Obama faces huge challenge in setting up health insurance exchanges

By Elise Viebeck
The Hill, November 25, 2012

The Obama administration faces major logistical and financial challenges in creating health insurance exchanges for states that have declined to set up their own systems.

Since different states have different insurance markets and different eligibility requirements for Medicaid, Obama’s Health and Human Services Department can’t simply take a system off the shelf as a one-size-fits-all fail-safe.

“You can’t simply deploy one federal exchange across the board,” said Jennifer Tolbert, director of state health reform at the Kaiser Family Foundation.

“Each state is different — their eligibility systems are different, their insurance markets are different. [HHS is] going to have to build these exchanges to fit into the context of each state.”

Experts have predicted that the department will soon have to tap budgets from its other programs to cover exchange costs. Other have said it might charge fees on the insurance purchased in its exchanges once they are launched.

The idea behind the exchanges is to match the uninsured with plans that meet their needs and reflect their eligibility (or lack thereof) for government help.

In practice, the process will require websites that can process massive amounts of personal information from users and yield search results for everyone.

Each portal will require a front end — the interface consumers will use to submit their information and shop for plans — and a specialized back end that is customized based on the state.

HHS will also construct a range of other systems: a federal data hub for verifying user identity; programs for user assistance; a way to certify that health plans meet federal standards; a way to navigate the exchanges via phone or apply for coverage by mail; and so on.

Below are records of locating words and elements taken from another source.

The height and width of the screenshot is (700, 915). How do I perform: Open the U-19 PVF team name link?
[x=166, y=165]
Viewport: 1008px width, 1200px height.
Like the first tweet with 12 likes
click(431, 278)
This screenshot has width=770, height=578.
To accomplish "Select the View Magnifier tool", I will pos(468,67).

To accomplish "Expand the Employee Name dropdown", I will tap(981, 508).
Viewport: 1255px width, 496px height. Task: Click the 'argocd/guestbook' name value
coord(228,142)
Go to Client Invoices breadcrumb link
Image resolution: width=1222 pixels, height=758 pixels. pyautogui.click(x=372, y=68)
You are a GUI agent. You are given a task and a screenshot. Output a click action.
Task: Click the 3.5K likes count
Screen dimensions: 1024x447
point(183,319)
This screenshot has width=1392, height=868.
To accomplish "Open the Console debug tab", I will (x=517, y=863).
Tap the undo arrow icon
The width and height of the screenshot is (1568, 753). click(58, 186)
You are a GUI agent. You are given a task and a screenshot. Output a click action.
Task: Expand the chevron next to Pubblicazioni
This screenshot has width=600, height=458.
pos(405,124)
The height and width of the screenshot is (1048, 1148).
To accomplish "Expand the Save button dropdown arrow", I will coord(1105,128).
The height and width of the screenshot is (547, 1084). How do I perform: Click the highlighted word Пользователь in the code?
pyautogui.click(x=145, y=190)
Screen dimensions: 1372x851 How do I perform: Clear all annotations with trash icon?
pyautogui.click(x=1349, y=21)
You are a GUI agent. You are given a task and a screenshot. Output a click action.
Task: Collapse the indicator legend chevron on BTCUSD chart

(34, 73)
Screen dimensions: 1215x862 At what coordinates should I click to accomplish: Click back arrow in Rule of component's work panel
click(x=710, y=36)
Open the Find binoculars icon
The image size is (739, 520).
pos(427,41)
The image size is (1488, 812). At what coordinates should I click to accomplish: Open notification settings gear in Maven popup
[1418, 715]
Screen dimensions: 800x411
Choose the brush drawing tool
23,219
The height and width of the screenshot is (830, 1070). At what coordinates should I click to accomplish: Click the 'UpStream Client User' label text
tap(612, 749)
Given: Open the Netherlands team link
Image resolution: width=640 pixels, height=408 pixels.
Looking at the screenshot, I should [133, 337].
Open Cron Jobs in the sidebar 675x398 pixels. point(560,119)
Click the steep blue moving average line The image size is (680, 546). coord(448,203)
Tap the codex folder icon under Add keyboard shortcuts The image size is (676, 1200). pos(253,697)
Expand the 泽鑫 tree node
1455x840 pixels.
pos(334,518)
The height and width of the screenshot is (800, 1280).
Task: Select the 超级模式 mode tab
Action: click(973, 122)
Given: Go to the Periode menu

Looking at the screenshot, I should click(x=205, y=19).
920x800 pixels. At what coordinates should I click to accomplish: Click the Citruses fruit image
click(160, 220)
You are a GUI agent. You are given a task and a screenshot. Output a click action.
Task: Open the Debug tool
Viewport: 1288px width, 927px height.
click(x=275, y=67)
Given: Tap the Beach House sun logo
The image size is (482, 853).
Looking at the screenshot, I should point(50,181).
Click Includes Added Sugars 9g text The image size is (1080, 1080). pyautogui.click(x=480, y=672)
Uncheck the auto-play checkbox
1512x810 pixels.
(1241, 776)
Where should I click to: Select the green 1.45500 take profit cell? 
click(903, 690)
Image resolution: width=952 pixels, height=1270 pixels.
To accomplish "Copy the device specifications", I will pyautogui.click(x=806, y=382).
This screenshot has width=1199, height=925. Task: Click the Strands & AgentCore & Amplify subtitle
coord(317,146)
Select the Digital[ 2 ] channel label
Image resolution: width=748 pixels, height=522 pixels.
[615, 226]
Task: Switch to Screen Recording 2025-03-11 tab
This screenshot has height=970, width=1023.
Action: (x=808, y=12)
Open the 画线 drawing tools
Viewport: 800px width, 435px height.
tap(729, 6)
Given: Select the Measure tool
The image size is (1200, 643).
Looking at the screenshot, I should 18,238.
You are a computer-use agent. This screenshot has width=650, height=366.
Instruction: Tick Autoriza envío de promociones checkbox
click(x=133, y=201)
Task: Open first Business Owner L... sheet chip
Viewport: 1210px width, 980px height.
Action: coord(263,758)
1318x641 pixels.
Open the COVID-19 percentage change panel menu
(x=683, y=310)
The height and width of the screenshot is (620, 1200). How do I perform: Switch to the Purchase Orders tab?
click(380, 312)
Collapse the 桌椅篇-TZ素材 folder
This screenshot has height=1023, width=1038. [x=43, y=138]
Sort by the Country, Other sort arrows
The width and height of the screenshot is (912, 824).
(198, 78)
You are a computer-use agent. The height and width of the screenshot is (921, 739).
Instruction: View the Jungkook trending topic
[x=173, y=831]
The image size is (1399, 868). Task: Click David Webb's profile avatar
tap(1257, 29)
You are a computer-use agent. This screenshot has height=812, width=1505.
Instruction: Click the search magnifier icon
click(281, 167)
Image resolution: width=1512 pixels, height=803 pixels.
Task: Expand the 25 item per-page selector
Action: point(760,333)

Experts expressed one main concern across the board — that people eligible for Medicaid but not for the exchanges might fall through the cracks in federally run systems, since enrollment in the program is run by states.


One unique feature of health care financing in the United States is our shameful administrative excesses. The new state insurance exchanges required by the Affordable Care Act (ACA) add to that waste, whether run by the states or by the federal government by default.

To begin with, since the plans offered by the exchanges will be in the individual and small group markets, under ACA they will be allowed to keep 20 percent of the insurance premiums for their own administration and profits.

Next, the exchanges will be much more complex than a mere website from which to compare and choose plans. These portals (exchanges) will require a complex front end to determine eligibility or lack thereof for Medicaid or for the premium subsidies which vary based on the actuarial values of the plans and the incomes of the applicants. Also the managers of the exchanges will have considerable work on the back end in establishing plan eligibility to participate in the exchanges, evaluating the essential health benefits of each plan, confirming that each metal level (bronze, silver, gold, platinum) meets actuarial standards, meeting regulatory requirements that vary from state to state, and providing a mechanism for the purchaser to intelligently navigate the maze established by the exchanges.

Obviously there will be considerable administrative costs associated with these exchanges – costs that are beyond the 20 percent retained by the insurers. ACA requires that the exchanges be self-sustaining, meaning that these administrative costs must be paid by the insurers (beyond the 20 percent) or by the purchases of the plans. Either way, those enrolling in plans through the exchanges will ultimately bear the costs of these administrative excesses.

Finally, physicians, hospitals and other providers of care will continue to bear the costs of the excessive administrative burden placed on them by this fragmented, complex financing system. Instead of providing administrative relief, the exchanges further increase the administrative burden and excess costs of allocating our health care dollars.

Readers already know how over 99 percent of this portion of our administrative waste could be eliminated. Enroll each individual once, at birth, in a single national health program – an improved Medicare that includes everyone. So why aren’t we doing it?